Deficiency of adenosine deaminase 2 (DADA2)
DADA2 is a rare, genetic form of vasculitis caused by a mutation in the CECR1 gene. Although most forms of vasculitis typically do not run in a family, DADA2 can occur in more than one family member. Symptoms of DADA2 overlap with symptoms of polyarteritis nodosa, including fever, skin nodules, a lace-like rash of the trunk and limbs (livedo reticularis), and joint pain. Most individuals with DADA2 experience strokes in infancy or early childhood. DADA2 was discovered by researchers at the NIH and first reported in the medical literature in 2014.
In addition, other forms of vasculitis can cause neurological complications.
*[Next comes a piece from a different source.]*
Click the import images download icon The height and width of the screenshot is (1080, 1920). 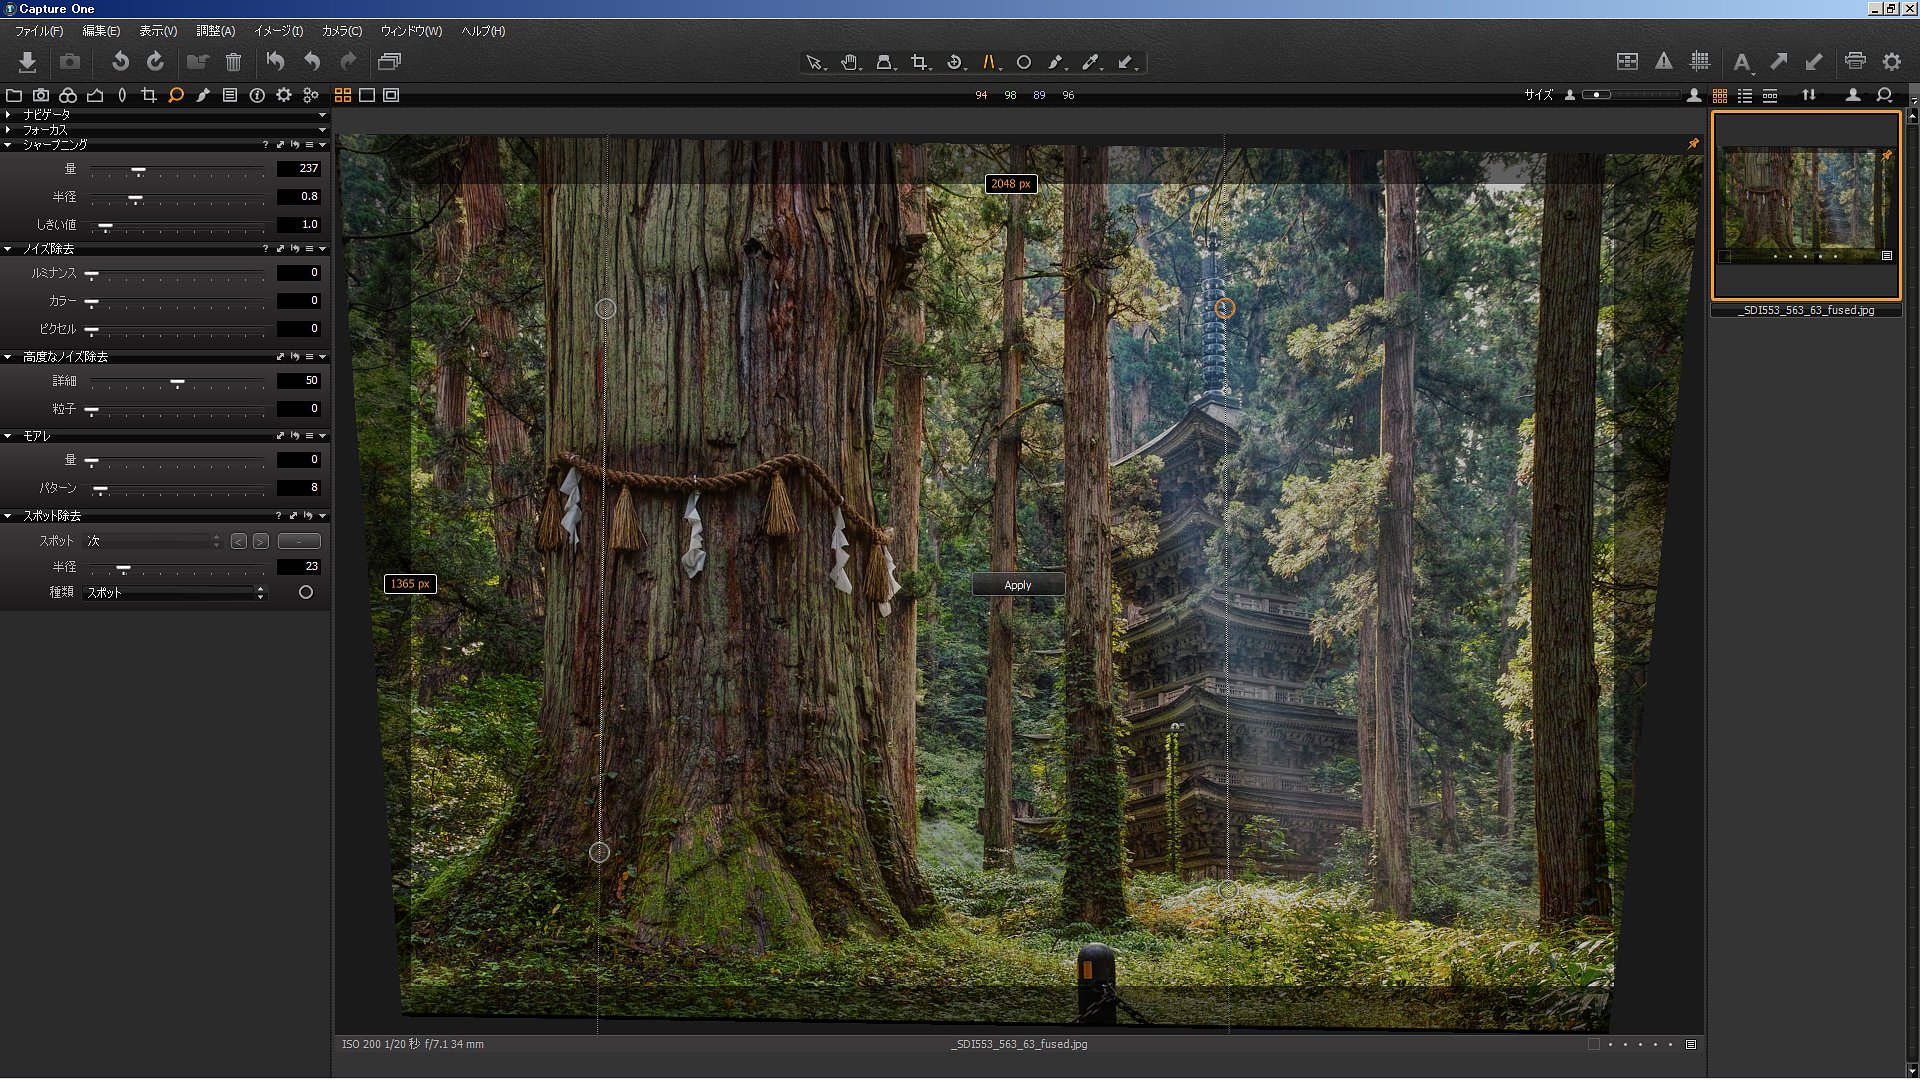(27, 62)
Among these disorders is Kawasaki disease, a rare form of vasculitis that can cause stroke or brain damage in children. It primarily affects children age 5 or younger. Inflammation of the walls of blood vessels in the coronary arteries may cause aneurysms. Symptoms include high fever lasting at least five days, swollen hands and feet, red eyes and lips, and swollen lymph nodes. Most children can fully recover if treated early. Among other systemic vasculitis syndromes that can affect the nervous system are Wegener’s granulomatosis, microscopic polyangiitis, Churg-Strauss syndrome, cryoglobulinemia, system lupus erythematosus, Behcet disease, Sjogren’s disease, and rheumatoid arthritis. Inflammation of blood vessels that supply the nervous system can occur due to infections such as endocarditis (infection of heart valves), herpes zoster or upper face chickenpox, mycoplasma, and tuberculosis.